There’s remarkably little I could say that wouldn’t just amount to copy-and-paste from what I’ve already said. The stupidity and evil of robbing $700,000,000,000 out of the pockets of working folks, use it to bail politically-connected financial corporations out of their ill-conceived high-risk investments and speculations, and to do so with the explicit purpose of using government force to artificially insulate and stabilize the economic status quo from market reality, should go without saying. So should the right response to make.

No bail-outs. No sweetheart loans. Under no condition. No excuses and no deals. Kill this bug dead, and replace it with nothing.

If the prevailing business model for high-stakes investment banking or mortgage-lending is really viable, then these guys can suck it up and get to work and make their way through this mess the same way that all of us who the government considers small enough to fail are doing. If, on the other hand, their business model can’t survive without having the government repeatedly come around and seize trillions of dollars from working folks who don’t have the money to give and then force them to cover the costs of the money-men’s own stupid mistakes, and to cushion the poor usurers from the reality that nobody really wants to keep buying what it is that they have to sell–well, then, let it die, for God’s sake. Don’t run around finding New Deals or Main Street Bail-outs or any other stupid gimmick to try to tie in along with some tweaked or polished version of Paulson’s Endangered Capitalists Act.

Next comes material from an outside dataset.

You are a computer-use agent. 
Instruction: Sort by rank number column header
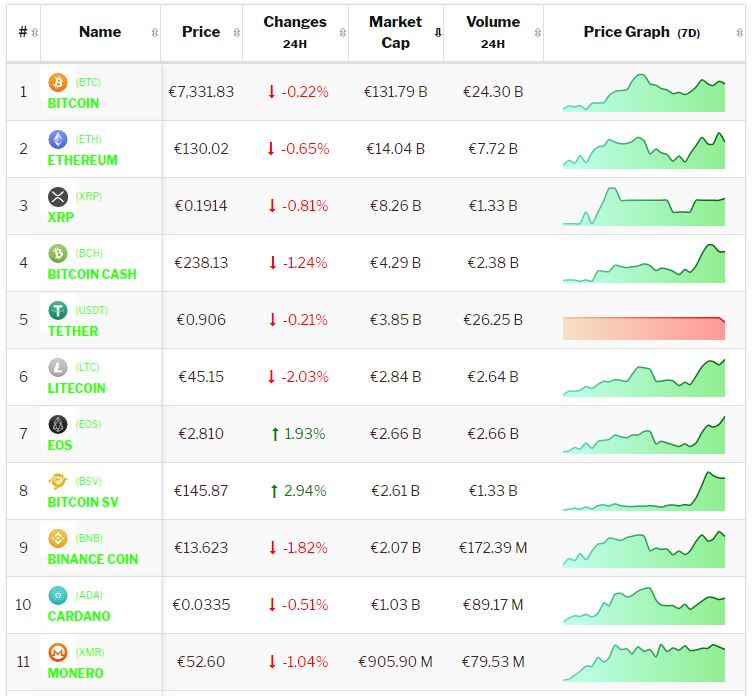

We can talk about ways that we can work together to help ourselves and our neighbors and fellow workers make it through these tough times–through practicing radical solidarity, through building alternative institutions, and through organizing grassroots mutual aid. All without wasting billions or trillions more on propping up the dinosaurs of inflation-driven politically-connected go-go finance capital.

Let the robber barons clean up their own mess, or let them hang out to dry if they can’t hack it. Not one damned dime from workers’ pockets to Wall Street. Period. End of political program.